A practical checklist for courts and counsel

For the bench and the bar, Section 6 reduces to a sequence of questions. First, is the offender under twenty-one on the date the trial court is to pass sentence? If yes, the protective regime is engaged. Second, is the offence one punishable with imprisonment for life? If yes, Section 6 is excluded and the court falls back on its ordinary sentencing powers and the discretionary reliefs of Sections 3 and 4 to the extent available. Third, has the court called for and considered the probation officer's report under Section 6(2), together with information on the offender's character and physical and mental condition?

Fourth, and only after that inquiry, can the court be satisfied that it would not be desirable to release the offender under Section 3 or Section 4? If it cannot reach that satisfaction, probation is mandatory. Fifth, if the court does decide on imprisonment, has it recorded its reasons in writing as Section 6(1) commands? An order that skips any of these steps is vulnerable on appeal or revision. For defence counsel, the corresponding tactic is to place the offender's date of birth on record early, to press for a probation officer's report, and to invoke the liberal-construction principle of Daulat Ram and the presumptive tilt of Masarullah. These steps connect Section 6 to the wider scheme described in the chapter on definitions and application of the Act.

Frequently asked questions

What is the crucial date for determining whether an offender is under twenty-one for Section 6?

It is the date on which the trial court is called upon to pass sentence, not the date of the offence and not the date of the appeal. This was settled by the Constitution Bench in Ramji Missar v. State of Bihar, AIR 1963 SC 1088, and reaffirmed in Sudesh Kumar v. State of Uttarakhand, (2008) 3 SCC 111, which fixed the date of imposition of sentence by the trial court as the governing date.

Is Section 6 mandatory or merely directory?

It is mandatory.
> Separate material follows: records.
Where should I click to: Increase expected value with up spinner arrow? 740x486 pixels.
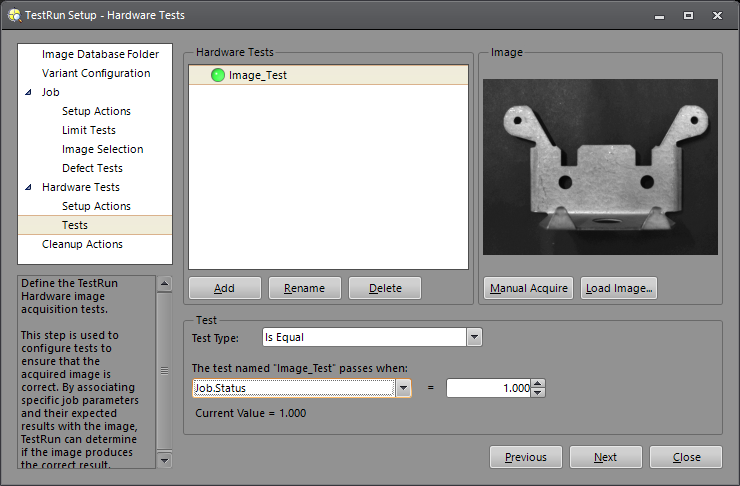[538, 383]
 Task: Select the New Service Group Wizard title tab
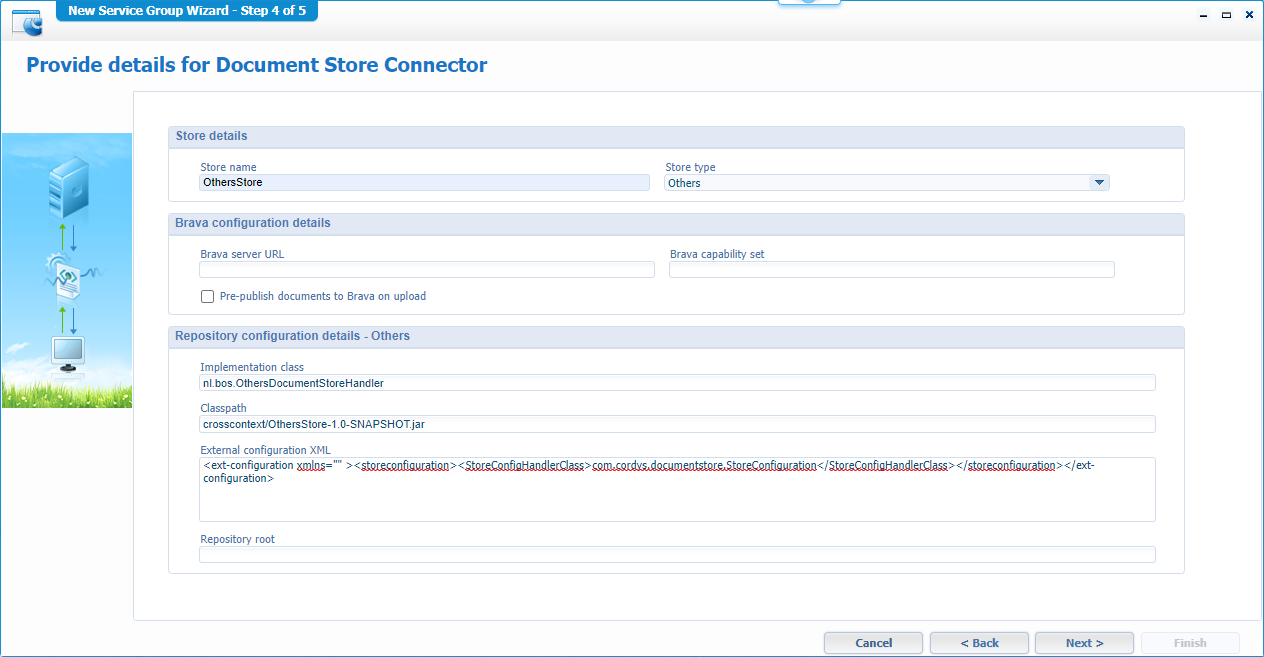click(x=187, y=11)
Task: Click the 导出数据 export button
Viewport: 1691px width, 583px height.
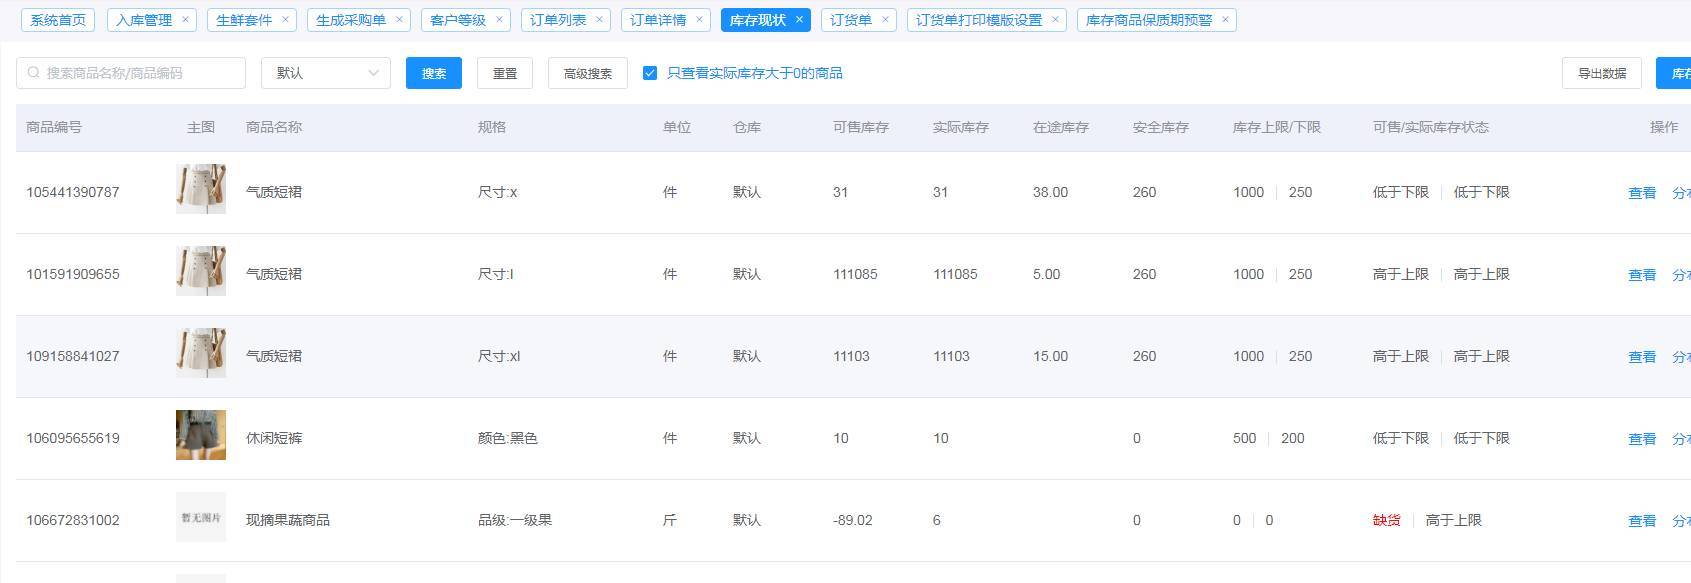Action: [1601, 73]
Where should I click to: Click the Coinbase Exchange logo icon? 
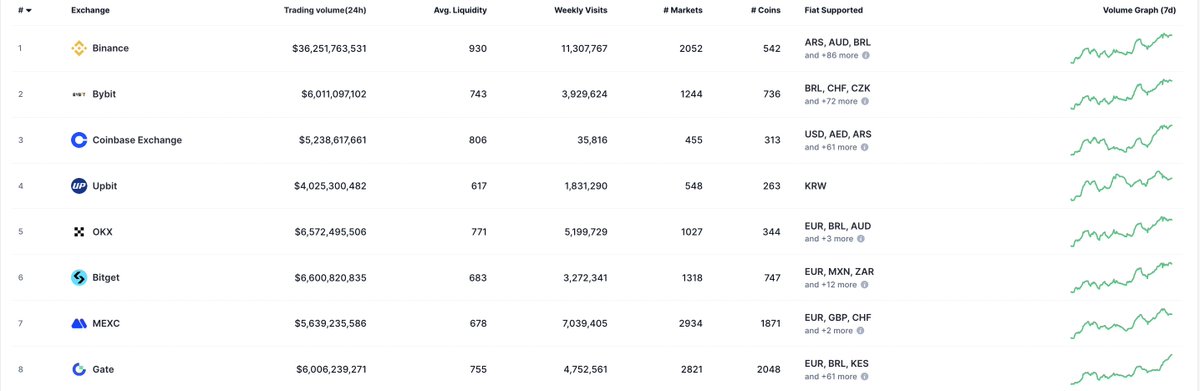click(79, 140)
In Lakhvir Singh v. State of Punjab, 2021 SCC OnLine SC 25, the Supreme Court described Section 6 as an injunction that courts are bound to follow, and Daulat Ram v. State of Haryana, (1972) 2 SCC 762, had earlier called the prohibition a mandatory injunction against imprisoning the young offender unless reasons are recorded.
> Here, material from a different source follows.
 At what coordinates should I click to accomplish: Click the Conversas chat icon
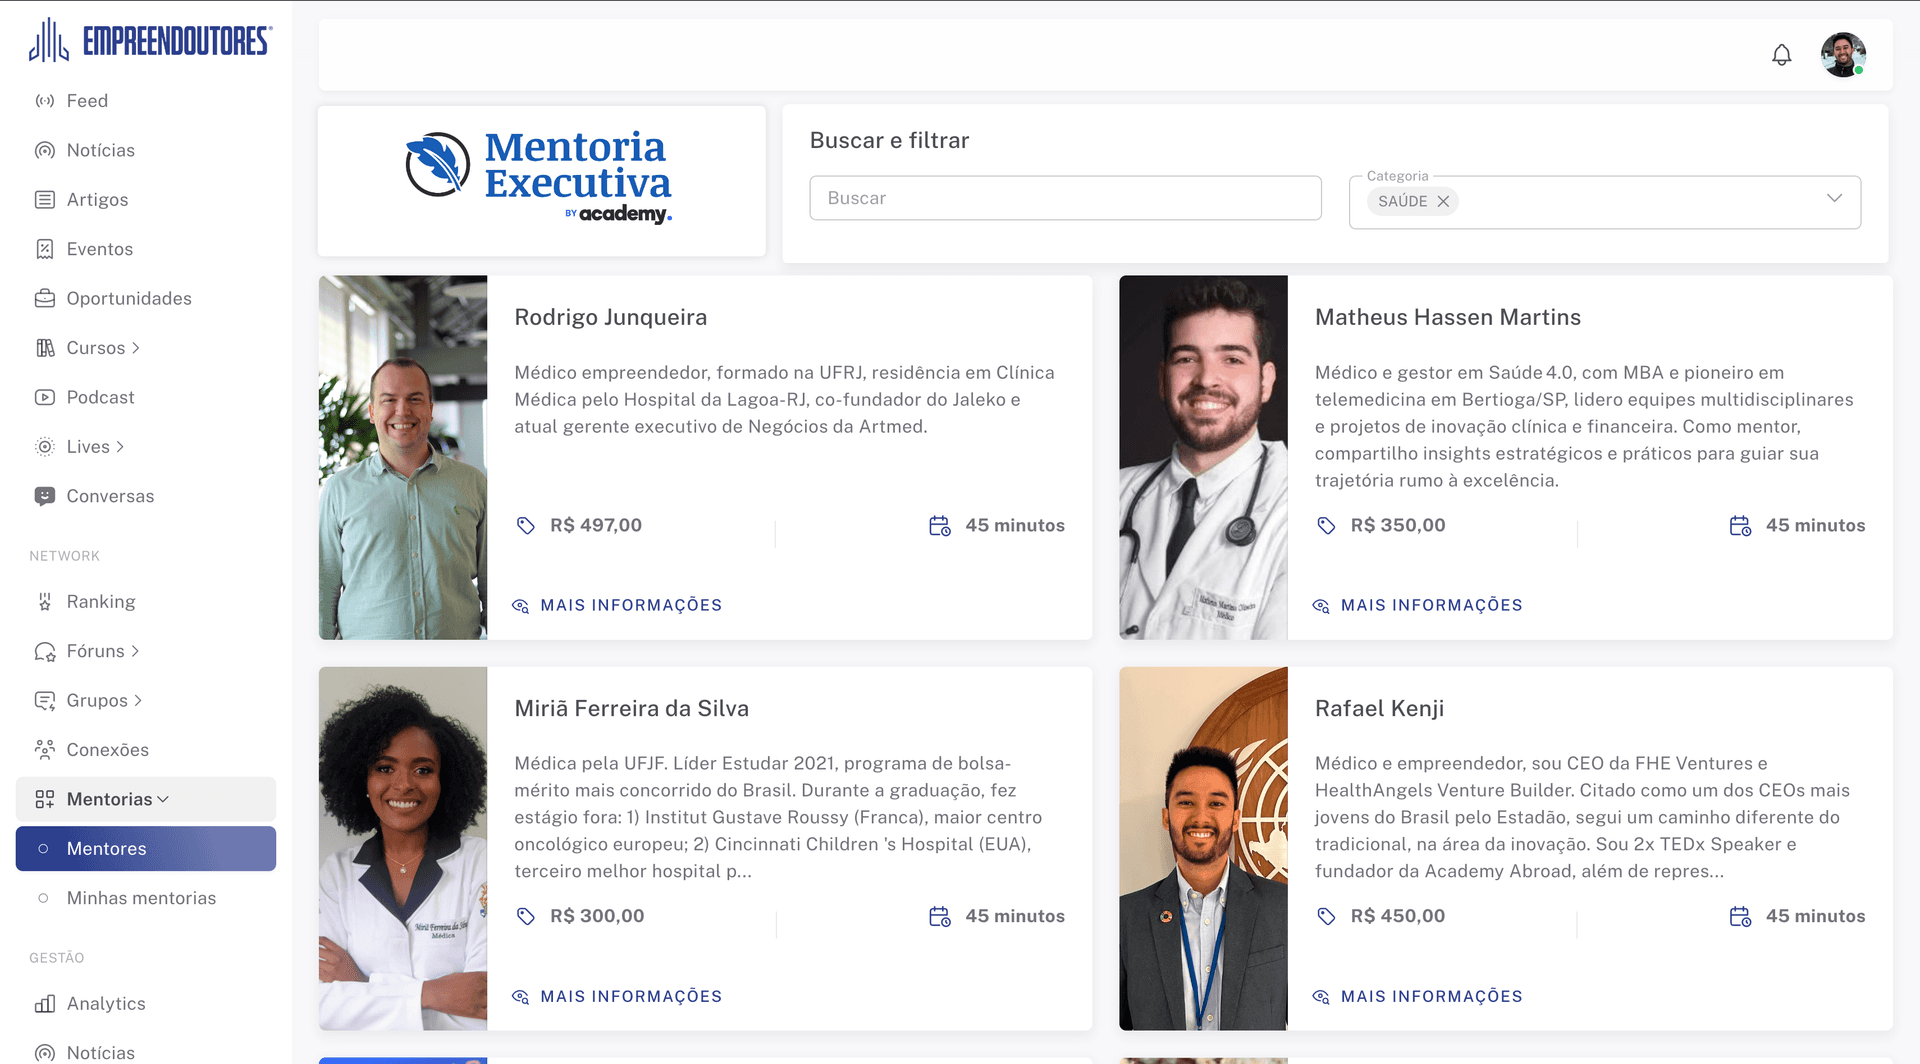(45, 496)
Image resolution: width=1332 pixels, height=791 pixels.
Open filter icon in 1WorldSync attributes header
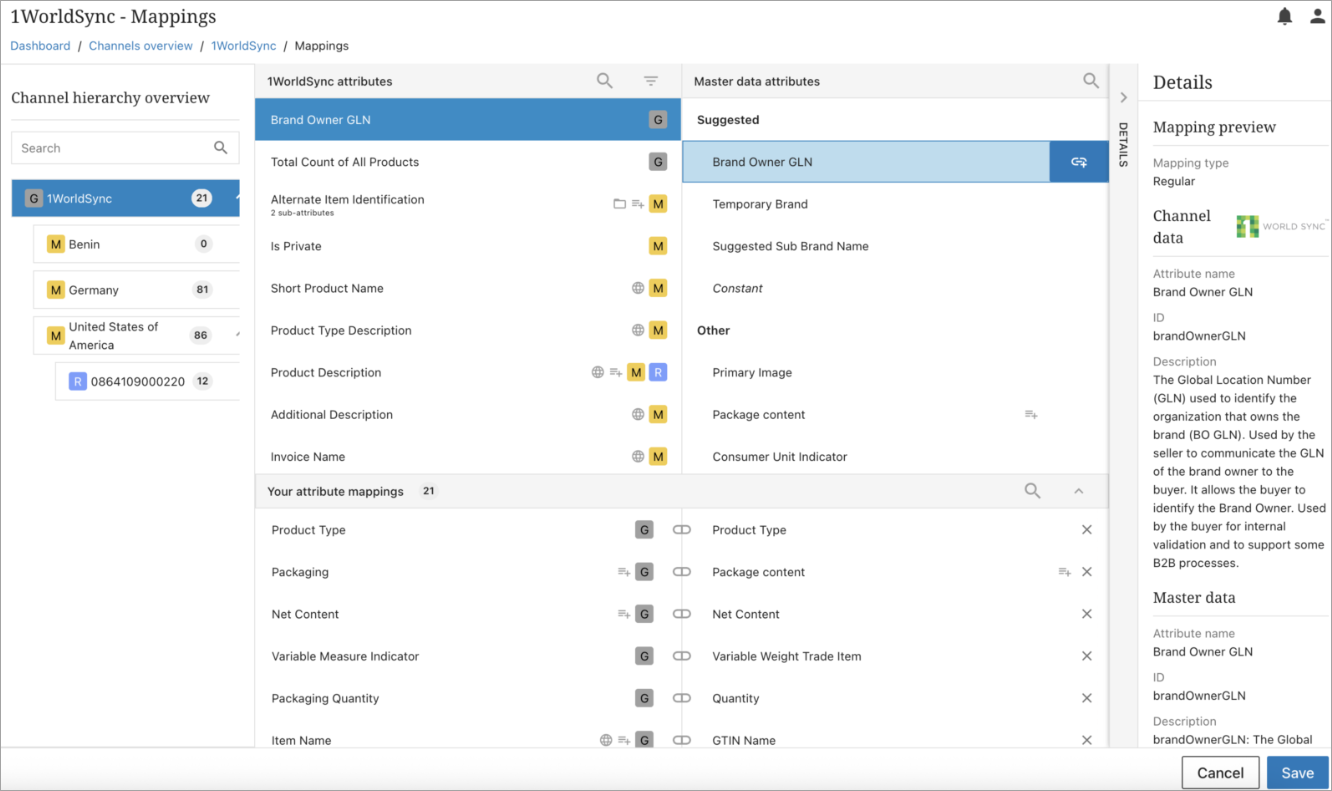click(x=651, y=81)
Does Section 6 apply to every offence committed by a person under twenty-one?

No. By its terms it applies only where the offence is punishable with imprisonment but not with imprisonment for life. Where the offence carries imprisonment for life as a possible punishment, the under-21 offender falls outside the mandatory bar of Section 6, though the court retains its ordinary sentencing powers.

Must the court obtain a probation officer's report before sentencing an under-21 offender?

Yes. Section 6(2) requires the court to call for and consider the probation officer's report, along with information about the offender's character and physical and mental condition, before it can be satisfied that release under Section 3 or Section 4 would not be desirable. Lakhvir Singh tied the recording of reasons to due consideration of this report.

Can a young offender get probation despite a statutory minimum sentence?

Yes, in appropriate cases. In Lakhvir Singh v. State of Punjab, 2021 SCC OnLine SC 25, the Supreme Court extended the benefit of the Act to under-21 convicts even though Section 397 of the Indian Penal Code prescribed a minimum of seven years, treating Section 6 as a special reformative provision that prevailed in their favour.

What happens if the court imprisons an under-21 offender without recording reasons?

Such a sentence does not comply with the mandatory requirement of Section 6(1), which obliges the court to record its reasons for passing a sentence of imprisonment. Higher courts have treated the omission as a failure to comply with a mandatory provision, and the sentence is liable to be set aside or the matter remitted for compliance.